Assignment> In the records that follow, find the line with "Given: Click the red-green buy/sell ratio bar"; from there, retype every line exactly through the line with "The width and height of the screenshot is (661, 525).", which also belongs to the answer.
── Data for this exercise ──
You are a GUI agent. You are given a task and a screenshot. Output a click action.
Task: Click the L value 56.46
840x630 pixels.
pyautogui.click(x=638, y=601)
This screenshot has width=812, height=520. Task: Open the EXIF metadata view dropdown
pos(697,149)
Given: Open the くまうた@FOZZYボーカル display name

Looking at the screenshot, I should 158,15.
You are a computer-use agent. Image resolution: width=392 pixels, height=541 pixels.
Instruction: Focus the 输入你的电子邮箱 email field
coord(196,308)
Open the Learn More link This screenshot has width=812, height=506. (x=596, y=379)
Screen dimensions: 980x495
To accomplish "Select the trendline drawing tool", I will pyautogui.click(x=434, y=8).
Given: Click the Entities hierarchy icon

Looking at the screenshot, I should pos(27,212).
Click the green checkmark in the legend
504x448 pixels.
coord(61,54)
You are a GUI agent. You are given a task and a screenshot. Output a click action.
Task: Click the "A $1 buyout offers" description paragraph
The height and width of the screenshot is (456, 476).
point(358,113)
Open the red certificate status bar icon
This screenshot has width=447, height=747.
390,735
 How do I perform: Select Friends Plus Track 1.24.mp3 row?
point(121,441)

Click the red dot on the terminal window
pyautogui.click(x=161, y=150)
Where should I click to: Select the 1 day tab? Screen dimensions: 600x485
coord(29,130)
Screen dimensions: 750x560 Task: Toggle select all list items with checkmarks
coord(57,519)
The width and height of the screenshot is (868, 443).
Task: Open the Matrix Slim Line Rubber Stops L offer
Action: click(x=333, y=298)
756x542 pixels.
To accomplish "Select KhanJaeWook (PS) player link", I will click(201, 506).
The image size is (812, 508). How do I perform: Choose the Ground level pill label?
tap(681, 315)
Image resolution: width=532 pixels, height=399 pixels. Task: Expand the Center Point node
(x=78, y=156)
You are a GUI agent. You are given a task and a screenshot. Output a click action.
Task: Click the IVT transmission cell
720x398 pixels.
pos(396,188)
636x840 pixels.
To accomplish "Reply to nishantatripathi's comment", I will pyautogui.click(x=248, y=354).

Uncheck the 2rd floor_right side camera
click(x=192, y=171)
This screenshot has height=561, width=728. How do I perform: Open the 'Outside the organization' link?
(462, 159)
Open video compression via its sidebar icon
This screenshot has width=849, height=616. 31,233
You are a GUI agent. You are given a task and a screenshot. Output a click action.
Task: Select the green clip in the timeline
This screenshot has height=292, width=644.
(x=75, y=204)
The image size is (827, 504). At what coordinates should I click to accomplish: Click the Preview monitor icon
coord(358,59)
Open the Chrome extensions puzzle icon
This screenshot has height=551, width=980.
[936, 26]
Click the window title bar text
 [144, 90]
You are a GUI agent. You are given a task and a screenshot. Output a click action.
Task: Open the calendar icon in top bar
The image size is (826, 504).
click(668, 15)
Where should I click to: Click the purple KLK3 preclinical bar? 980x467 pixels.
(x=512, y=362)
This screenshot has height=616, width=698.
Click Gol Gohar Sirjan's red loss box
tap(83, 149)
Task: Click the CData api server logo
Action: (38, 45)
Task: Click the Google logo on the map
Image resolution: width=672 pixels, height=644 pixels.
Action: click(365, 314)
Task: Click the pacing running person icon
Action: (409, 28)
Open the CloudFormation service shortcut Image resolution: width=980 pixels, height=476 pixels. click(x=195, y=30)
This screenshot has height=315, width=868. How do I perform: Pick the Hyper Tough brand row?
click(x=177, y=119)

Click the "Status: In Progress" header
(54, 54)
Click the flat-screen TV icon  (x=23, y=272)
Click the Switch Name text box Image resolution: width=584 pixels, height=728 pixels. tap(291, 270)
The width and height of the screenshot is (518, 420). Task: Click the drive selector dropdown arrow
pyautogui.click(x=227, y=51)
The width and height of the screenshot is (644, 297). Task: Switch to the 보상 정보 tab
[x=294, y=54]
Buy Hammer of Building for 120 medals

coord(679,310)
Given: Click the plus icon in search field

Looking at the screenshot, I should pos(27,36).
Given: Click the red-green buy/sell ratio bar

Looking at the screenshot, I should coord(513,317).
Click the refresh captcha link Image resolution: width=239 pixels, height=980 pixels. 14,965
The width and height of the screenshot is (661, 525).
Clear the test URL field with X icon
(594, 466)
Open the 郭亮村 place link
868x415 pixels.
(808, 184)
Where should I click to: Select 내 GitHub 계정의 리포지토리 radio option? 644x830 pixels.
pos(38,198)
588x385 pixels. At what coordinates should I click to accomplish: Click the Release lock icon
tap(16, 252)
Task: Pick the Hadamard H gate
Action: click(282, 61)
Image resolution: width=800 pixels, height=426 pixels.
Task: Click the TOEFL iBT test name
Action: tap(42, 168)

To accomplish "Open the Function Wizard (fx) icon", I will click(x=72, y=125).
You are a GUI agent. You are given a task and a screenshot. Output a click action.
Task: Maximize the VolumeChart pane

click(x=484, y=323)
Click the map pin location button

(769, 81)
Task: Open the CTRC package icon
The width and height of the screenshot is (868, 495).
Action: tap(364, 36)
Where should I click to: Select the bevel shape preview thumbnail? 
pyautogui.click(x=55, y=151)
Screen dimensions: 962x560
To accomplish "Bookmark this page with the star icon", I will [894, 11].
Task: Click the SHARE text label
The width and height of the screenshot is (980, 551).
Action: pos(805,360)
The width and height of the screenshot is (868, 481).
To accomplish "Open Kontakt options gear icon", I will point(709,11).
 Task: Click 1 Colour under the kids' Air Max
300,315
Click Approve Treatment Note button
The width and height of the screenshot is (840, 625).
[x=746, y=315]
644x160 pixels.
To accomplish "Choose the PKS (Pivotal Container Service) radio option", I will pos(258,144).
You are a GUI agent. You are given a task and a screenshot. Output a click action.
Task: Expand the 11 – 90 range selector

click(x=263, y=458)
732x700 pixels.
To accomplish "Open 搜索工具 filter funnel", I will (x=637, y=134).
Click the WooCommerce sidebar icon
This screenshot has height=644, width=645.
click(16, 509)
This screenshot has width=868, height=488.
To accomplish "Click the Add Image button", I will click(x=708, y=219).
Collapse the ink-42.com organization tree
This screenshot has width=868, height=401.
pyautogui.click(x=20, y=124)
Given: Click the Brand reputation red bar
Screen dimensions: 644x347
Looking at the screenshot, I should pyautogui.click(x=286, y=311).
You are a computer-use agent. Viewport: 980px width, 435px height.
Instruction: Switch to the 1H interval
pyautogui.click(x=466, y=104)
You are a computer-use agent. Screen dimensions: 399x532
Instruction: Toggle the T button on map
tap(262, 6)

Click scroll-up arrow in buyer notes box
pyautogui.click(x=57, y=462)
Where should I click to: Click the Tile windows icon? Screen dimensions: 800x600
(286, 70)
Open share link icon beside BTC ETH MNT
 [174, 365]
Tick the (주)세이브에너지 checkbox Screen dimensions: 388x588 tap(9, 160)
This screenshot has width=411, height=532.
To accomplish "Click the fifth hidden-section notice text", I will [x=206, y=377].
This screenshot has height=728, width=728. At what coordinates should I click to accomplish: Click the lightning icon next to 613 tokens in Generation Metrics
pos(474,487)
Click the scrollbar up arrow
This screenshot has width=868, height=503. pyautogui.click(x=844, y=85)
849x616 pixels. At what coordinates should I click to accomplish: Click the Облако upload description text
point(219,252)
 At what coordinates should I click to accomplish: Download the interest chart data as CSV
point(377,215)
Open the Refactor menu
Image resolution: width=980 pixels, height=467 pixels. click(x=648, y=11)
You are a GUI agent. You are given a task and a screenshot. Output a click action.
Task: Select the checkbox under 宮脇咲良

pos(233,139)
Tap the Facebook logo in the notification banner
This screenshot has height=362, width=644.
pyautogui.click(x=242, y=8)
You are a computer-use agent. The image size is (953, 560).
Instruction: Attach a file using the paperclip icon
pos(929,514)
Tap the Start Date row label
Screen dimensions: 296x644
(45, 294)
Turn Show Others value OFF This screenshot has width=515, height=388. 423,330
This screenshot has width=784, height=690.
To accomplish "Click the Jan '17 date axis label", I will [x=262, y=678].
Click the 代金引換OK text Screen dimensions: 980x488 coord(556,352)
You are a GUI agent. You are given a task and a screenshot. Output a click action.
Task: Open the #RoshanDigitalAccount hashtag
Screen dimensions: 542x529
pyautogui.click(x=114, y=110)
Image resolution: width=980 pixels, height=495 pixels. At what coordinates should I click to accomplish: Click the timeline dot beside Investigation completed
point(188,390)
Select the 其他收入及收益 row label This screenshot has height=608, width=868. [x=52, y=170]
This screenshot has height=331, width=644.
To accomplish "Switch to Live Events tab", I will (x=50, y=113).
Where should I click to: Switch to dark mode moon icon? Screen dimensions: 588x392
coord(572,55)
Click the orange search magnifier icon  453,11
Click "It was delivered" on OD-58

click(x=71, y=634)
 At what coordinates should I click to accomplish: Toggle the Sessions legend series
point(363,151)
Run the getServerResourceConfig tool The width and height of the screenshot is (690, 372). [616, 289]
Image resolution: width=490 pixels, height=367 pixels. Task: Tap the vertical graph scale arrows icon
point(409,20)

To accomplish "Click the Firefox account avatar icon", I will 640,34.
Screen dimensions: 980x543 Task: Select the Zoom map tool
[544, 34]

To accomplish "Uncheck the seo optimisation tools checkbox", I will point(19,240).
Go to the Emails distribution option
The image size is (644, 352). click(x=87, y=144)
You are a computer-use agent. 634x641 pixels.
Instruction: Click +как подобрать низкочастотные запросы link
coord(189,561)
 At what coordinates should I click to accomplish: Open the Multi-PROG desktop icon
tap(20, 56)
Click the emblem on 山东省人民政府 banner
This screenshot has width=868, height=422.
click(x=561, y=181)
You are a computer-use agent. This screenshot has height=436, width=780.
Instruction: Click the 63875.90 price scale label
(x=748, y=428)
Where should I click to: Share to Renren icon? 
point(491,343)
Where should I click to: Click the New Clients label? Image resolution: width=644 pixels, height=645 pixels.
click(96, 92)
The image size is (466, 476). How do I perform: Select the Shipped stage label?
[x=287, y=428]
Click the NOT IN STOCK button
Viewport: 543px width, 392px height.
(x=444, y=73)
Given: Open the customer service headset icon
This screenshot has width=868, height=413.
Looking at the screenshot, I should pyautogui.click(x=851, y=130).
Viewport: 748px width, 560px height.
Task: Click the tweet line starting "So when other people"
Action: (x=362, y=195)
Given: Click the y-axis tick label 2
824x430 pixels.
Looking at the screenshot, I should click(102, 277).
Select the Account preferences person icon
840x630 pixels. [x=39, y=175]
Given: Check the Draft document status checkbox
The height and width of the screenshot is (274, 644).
───
Answer below>
Given: Click the red-green buy/sell ratio bar

Looking at the screenshot, I should coord(513,317).
Click the refresh captcha link Image resolution: width=239 pixels, height=980 pixels. 14,965
The width and height of the screenshot is (661, 525).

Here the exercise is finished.